*What the task requires*: Print only the line with "Task: Toggle the M15 timeframe button" and the lines after it, ending with the last line of the material, each exactly as it stands.

*The records*:
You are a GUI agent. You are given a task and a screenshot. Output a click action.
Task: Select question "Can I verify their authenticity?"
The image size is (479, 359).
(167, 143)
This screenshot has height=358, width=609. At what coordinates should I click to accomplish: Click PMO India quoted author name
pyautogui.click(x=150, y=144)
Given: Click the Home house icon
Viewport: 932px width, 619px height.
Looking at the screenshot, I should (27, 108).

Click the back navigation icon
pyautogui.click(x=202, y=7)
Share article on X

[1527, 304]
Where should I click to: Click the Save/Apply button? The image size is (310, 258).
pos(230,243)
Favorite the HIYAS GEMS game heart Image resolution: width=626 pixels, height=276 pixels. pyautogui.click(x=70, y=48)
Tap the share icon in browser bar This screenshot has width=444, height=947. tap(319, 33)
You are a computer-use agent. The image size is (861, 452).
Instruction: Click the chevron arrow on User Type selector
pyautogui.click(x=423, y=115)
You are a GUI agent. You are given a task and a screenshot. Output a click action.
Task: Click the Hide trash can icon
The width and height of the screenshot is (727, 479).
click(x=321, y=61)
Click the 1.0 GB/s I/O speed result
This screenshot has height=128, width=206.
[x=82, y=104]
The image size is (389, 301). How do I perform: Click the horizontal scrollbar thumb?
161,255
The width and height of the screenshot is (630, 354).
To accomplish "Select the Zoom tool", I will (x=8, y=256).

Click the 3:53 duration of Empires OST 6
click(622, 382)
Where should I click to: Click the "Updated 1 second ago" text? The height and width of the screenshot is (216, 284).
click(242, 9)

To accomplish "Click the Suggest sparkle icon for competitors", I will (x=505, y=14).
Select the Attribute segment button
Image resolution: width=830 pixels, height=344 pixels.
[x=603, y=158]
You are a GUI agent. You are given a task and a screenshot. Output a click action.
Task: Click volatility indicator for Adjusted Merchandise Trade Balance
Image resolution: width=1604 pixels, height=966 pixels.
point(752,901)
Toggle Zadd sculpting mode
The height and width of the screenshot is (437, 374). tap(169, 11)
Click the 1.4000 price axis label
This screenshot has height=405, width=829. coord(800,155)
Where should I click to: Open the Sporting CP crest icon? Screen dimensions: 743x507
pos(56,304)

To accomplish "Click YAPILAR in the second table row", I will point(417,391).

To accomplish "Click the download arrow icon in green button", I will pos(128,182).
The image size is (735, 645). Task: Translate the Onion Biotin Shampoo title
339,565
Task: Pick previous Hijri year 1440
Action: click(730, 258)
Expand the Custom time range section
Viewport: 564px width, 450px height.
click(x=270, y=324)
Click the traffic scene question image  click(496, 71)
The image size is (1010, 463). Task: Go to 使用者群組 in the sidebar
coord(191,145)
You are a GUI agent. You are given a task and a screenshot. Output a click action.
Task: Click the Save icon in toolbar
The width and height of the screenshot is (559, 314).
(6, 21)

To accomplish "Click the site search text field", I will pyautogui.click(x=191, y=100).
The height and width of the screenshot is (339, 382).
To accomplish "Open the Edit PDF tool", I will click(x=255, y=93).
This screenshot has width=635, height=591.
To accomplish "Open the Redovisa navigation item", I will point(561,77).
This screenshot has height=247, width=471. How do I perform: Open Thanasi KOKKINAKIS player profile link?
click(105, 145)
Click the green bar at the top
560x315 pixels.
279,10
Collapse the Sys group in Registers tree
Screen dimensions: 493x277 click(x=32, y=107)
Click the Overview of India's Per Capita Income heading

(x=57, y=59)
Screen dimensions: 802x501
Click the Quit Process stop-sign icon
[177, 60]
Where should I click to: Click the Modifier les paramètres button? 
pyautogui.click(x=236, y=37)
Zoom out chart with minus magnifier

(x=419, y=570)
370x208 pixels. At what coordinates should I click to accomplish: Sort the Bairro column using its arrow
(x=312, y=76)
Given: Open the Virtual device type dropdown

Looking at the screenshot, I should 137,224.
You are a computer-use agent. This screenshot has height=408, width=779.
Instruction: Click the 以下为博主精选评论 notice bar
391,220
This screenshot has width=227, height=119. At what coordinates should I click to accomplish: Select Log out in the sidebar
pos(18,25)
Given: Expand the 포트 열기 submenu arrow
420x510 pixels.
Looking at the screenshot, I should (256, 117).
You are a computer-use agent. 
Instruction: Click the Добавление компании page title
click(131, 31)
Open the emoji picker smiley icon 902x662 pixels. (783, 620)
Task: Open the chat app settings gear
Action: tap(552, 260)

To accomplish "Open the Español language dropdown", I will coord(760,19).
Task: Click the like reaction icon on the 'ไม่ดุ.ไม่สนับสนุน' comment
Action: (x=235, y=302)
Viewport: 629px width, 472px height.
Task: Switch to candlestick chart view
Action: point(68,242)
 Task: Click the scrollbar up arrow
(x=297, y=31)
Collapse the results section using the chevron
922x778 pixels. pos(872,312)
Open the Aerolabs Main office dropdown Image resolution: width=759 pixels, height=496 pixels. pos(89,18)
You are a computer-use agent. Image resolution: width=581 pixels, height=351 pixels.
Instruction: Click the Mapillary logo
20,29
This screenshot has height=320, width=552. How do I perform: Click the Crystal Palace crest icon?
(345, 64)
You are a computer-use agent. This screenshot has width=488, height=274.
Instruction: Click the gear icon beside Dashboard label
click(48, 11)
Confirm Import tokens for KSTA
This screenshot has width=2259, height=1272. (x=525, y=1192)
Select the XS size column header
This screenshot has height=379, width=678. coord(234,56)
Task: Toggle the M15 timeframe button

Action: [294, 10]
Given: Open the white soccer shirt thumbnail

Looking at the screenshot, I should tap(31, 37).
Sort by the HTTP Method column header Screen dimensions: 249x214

*Result of the exercise*:
Task: Toggle the M15 timeframe button

Action: [294, 10]
Given: Open the white soccer shirt thumbnail

Looking at the screenshot, I should tap(31, 37).
Sort by the HTTP Method column header Screen dimensions: 249x214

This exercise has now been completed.